- [WORK TO COMPLETE] Please reproduce the data below word for word, from the first line through the last.

- [RECORDS SHOWN]
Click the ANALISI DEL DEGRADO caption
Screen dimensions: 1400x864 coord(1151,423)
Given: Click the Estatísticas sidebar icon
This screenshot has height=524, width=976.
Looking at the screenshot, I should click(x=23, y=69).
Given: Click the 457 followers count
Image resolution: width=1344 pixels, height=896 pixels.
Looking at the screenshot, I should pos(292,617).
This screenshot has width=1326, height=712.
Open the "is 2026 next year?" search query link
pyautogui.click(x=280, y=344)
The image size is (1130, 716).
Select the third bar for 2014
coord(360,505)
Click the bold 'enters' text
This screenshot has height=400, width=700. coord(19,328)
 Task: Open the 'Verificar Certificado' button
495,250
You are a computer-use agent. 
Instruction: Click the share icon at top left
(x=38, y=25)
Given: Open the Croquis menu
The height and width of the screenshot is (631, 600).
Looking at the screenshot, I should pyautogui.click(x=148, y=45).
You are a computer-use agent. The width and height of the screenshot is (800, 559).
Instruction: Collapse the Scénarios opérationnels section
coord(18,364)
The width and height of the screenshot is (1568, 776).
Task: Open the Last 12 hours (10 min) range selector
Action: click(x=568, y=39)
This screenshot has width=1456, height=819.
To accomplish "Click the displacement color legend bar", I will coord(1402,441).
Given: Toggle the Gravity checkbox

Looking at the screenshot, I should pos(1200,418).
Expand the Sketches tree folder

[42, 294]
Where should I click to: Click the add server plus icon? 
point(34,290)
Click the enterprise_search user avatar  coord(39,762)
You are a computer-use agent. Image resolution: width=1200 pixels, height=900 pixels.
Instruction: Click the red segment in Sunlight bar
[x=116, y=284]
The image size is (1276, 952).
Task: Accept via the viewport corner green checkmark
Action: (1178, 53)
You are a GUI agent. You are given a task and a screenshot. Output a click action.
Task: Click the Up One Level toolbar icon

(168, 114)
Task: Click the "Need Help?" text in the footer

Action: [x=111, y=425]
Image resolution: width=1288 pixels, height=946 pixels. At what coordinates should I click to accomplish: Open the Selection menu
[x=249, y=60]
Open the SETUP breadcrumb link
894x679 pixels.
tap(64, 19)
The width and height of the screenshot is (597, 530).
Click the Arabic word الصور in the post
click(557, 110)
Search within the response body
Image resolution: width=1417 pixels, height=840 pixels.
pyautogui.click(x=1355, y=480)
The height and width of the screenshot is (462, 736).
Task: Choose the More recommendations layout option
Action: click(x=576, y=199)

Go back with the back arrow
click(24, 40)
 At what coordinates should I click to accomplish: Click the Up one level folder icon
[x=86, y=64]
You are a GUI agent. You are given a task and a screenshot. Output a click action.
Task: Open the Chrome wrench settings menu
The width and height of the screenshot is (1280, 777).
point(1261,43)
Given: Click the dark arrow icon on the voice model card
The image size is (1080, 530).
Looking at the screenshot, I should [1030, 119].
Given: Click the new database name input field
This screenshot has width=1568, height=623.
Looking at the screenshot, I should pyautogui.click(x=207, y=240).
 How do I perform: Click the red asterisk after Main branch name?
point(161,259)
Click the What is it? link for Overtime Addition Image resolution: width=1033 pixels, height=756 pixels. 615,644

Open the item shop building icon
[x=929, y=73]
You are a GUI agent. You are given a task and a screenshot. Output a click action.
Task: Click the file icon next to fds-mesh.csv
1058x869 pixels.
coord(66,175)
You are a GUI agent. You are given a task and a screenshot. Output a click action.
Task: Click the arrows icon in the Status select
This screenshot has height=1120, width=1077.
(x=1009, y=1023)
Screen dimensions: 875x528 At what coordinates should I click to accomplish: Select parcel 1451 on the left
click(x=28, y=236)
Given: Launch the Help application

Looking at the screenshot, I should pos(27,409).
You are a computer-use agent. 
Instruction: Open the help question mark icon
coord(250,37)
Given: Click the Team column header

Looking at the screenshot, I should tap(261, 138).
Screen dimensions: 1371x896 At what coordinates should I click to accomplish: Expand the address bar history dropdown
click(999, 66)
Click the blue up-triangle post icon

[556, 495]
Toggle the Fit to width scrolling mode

- [WRITTEN SOLUTION]
Click the ANALISI DEL DEGRADO caption
Screen dimensions: 1400x864 coord(1151,423)
Given: Click the Estatísticas sidebar icon
This screenshot has height=524, width=976.
Looking at the screenshot, I should click(x=23, y=69).
Given: Click the 457 followers count
Image resolution: width=1344 pixels, height=896 pixels.
Looking at the screenshot, I should pos(292,617).
This screenshot has width=1326, height=712.
Open the "is 2026 next year?" search query link
pyautogui.click(x=280, y=344)
The image size is (1130, 716).
Select the third bar for 2014
coord(360,505)
Click the bold 'enters' text
This screenshot has height=400, width=700. coord(19,328)
 Task: Open the 'Verificar Certificado' button
495,250
You are a computer-use agent. 
Instruction: Click the share icon at top left
(x=38, y=25)
Given: Open the Croquis menu
The height and width of the screenshot is (631, 600).
Looking at the screenshot, I should pyautogui.click(x=148, y=45).
You are a computer-use agent. The width and height of the screenshot is (800, 559).
Instruction: Collapse the Scénarios opérationnels section
coord(18,364)
The width and height of the screenshot is (1568, 776).
Task: Open the Last 12 hours (10 min) range selector
Action: click(x=568, y=39)
This screenshot has width=1456, height=819.
To accomplish "Click the displacement color legend bar", I will coord(1402,441).
Given: Toggle the Gravity checkbox

Looking at the screenshot, I should pos(1200,418).
Expand the Sketches tree folder

[42, 294]
Where should I click to: Click the add server plus icon? 
point(34,290)
Click the enterprise_search user avatar  coord(39,762)
You are a computer-use agent. Image resolution: width=1200 pixels, height=900 pixels.
Instruction: Click the red segment in Sunlight bar
[x=116, y=284]
The image size is (1276, 952).
Task: Accept via the viewport corner green checkmark
Action: (1178, 53)
You are a GUI agent. You are given a task and a screenshot. Output a click action.
Task: Click the Up One Level toolbar icon

(168, 114)
Task: Click the "Need Help?" text in the footer

Action: [x=111, y=425]
Image resolution: width=1288 pixels, height=946 pixels. At what coordinates should I click to accomplish: Open the Selection menu
[x=249, y=60]
Open the SETUP breadcrumb link
894x679 pixels.
tap(64, 19)
The width and height of the screenshot is (597, 530).
Click the Arabic word الصور in the post
click(557, 110)
Search within the response body
Image resolution: width=1417 pixels, height=840 pixels.
pyautogui.click(x=1355, y=480)
The height and width of the screenshot is (462, 736).
Task: Choose the More recommendations layout option
Action: click(x=576, y=199)

Go back with the back arrow
click(24, 40)
 At what coordinates should I click to accomplish: Click the Up one level folder icon
[x=86, y=64]
You are a GUI agent. You are given a task and a screenshot. Output a click action.
Task: Open the Chrome wrench settings menu
The width and height of the screenshot is (1280, 777).
point(1261,43)
Given: Click the dark arrow icon on the voice model card
The image size is (1080, 530).
Looking at the screenshot, I should [1030, 119].
Given: Click the new database name input field
This screenshot has width=1568, height=623.
Looking at the screenshot, I should pyautogui.click(x=207, y=240).
 How do I perform: Click the red asterisk after Main branch name?
point(161,259)
Click the What is it? link for Overtime Addition Image resolution: width=1033 pixels, height=756 pixels. 615,644

Open the item shop building icon
[x=929, y=73]
You are a GUI agent. You are given a task and a screenshot. Output a click action.
Task: Click the file icon next to fds-mesh.csv
1058x869 pixels.
coord(66,175)
You are a GUI agent. You are given a task and a screenshot. Output a click action.
Task: Click the arrows icon in the Status select
This screenshot has height=1120, width=1077.
(x=1009, y=1023)
Screen dimensions: 875x528 At what coordinates should I click to accomplish: Select parcel 1451 on the left
click(x=28, y=236)
Given: Launch the Help application

Looking at the screenshot, I should pos(27,409).
You are a computer-use agent. 
Instruction: Open the help question mark icon
coord(250,37)
Given: Click the Team column header

Looking at the screenshot, I should tap(261, 138).
Screen dimensions: 1371x896 At what coordinates should I click to accomplish: Expand the address bar history dropdown
click(999, 66)
Click the blue up-triangle post icon

[556, 495]
Toggle the Fit to width scrolling mode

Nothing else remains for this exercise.